A partir daí, os problemas transbordam: mulheres de vestido curto ou barriga de fora são rotuladas de "piranhas" em um grande consenso, um questionário sobre moral nos anos 50 é usado como parâmetro de boa conduta para a mulher contemporânea, e um personagem se declara publicamente à amada, mesmo após ela ter expressado explicitamente suas frustrações com gestos grandiosos que a expõem. Em vez de respeitar o desejo da personagem, Fishman dá um tom romântico à cena, e a menina que antes se apavorava diante dessa mesma situação, sela o romance com um beijo apaixonado.
O auge do filme — e não no bom sentido — é quando há uma tentativa de redenção para James, que faz um discurso para um grupo de amigas ressaltando que elas são constantemente tratadas como pedaços de carne pelos homens. Ao final do monólogo, ele diz que vai criar um aplicativo para devolver às colegas o poder — sim, um homem diz que vai dar poder à mulher, e não de forma satírica. As jovens, em resposta, enaltecem o poder de percepção do protagonista, e perguntam se ele não é, na verdade, um estudante de psicologia, tamanha é sua maturidade e inteligência.

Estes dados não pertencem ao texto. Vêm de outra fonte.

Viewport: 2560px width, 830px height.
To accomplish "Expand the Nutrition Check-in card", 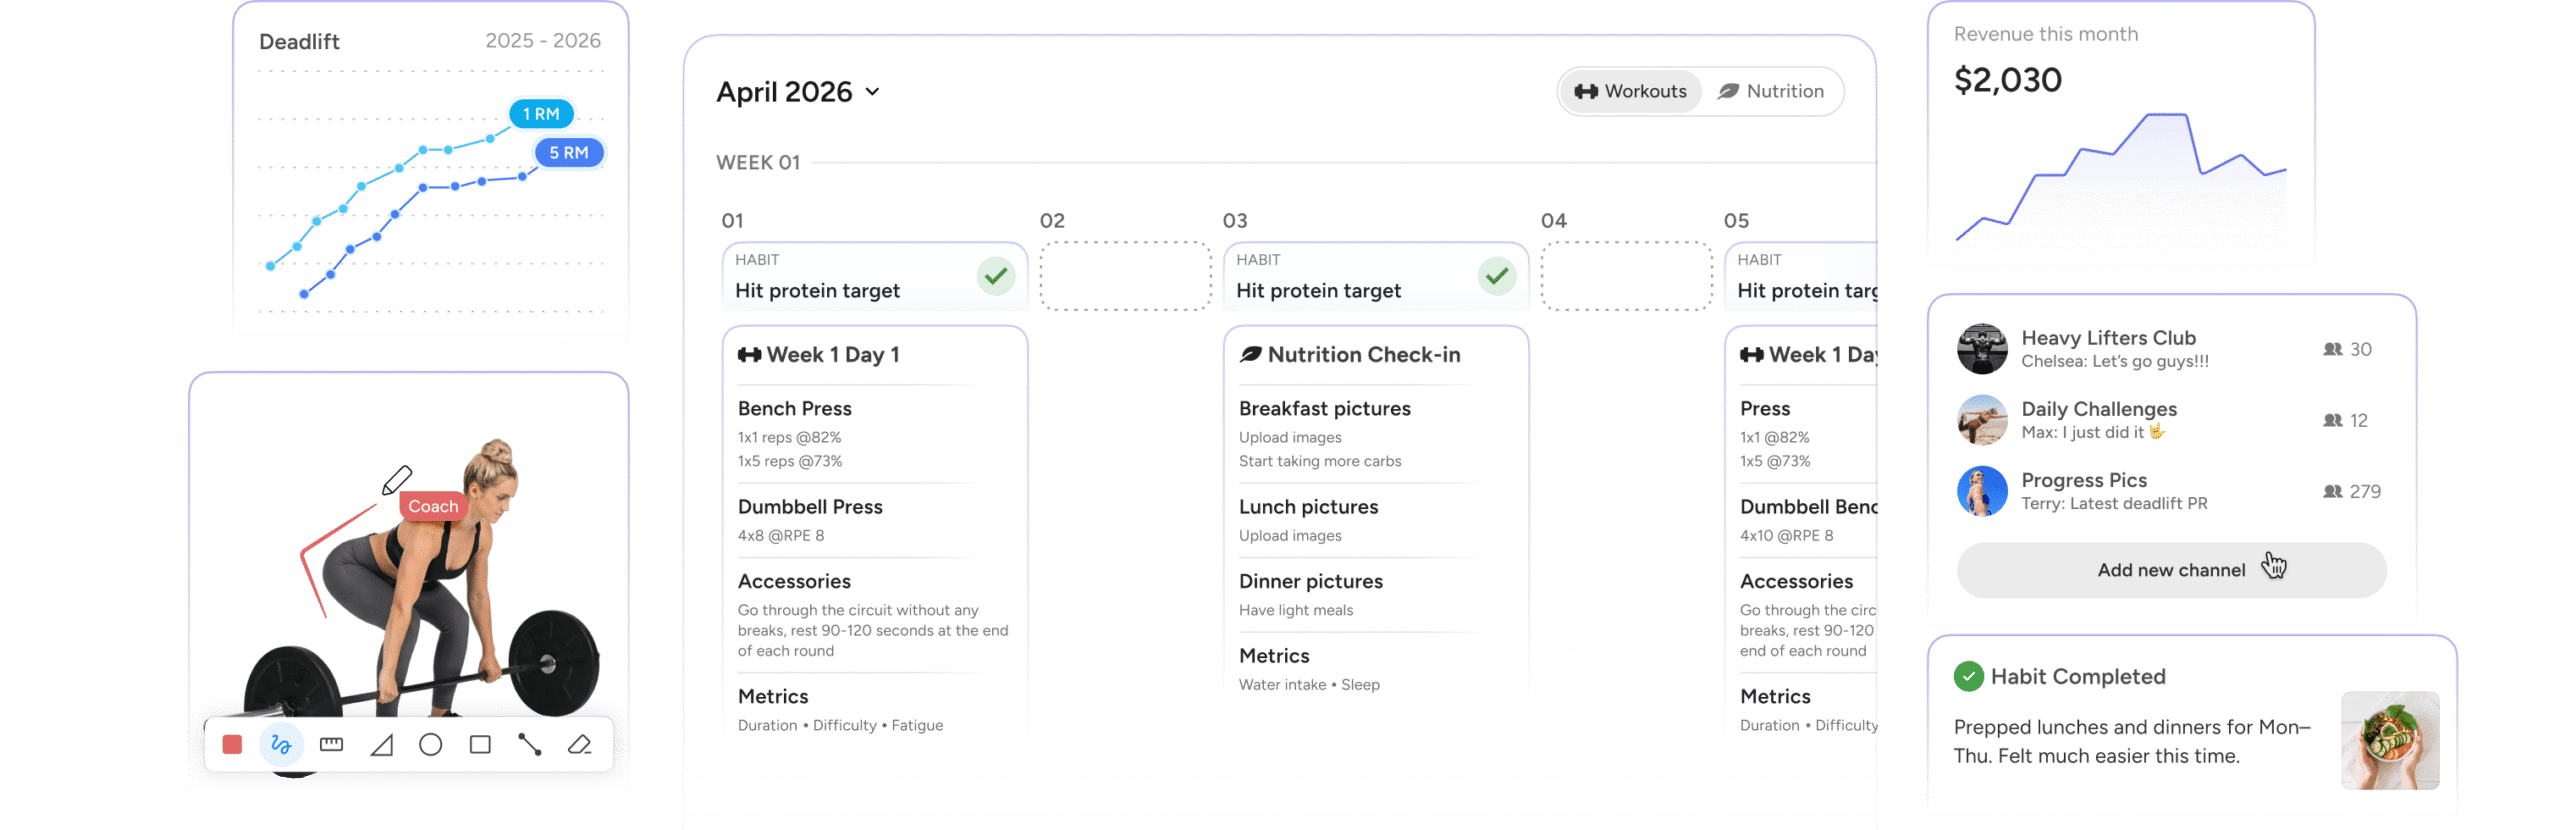I will [1363, 355].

Com diálogos superficiais e condescendentes, Deslize não fracassa apenas em suas ideias, mas também em seu tom. Chama a atenção o fato de que Fishman sequer desenvolve as características da comédia — os esforços para gerar humor são mínimos — ou do romance. Não há qualquer tipo de aprofundamento quanto às motivações dos personagens, e a mensagem é a de que tudo é aceitável para não se estar sozinho. No último ato, quase como em um passe de mágica, a diretora conclui a narrativa mostrando todos os homens admitindo aleatoriamente suas visões deturpadas e reconquistando as mesmas garotas que passaram tanto tempo insultando, reforçando seu posicionamento não a partir do comportamento desprezível dos homens, mas na apatia das mulheres diante das situações apresentadas. No fim das contas, quem precisava de redenção era o roteiro e todo seu desserviço às mulheres.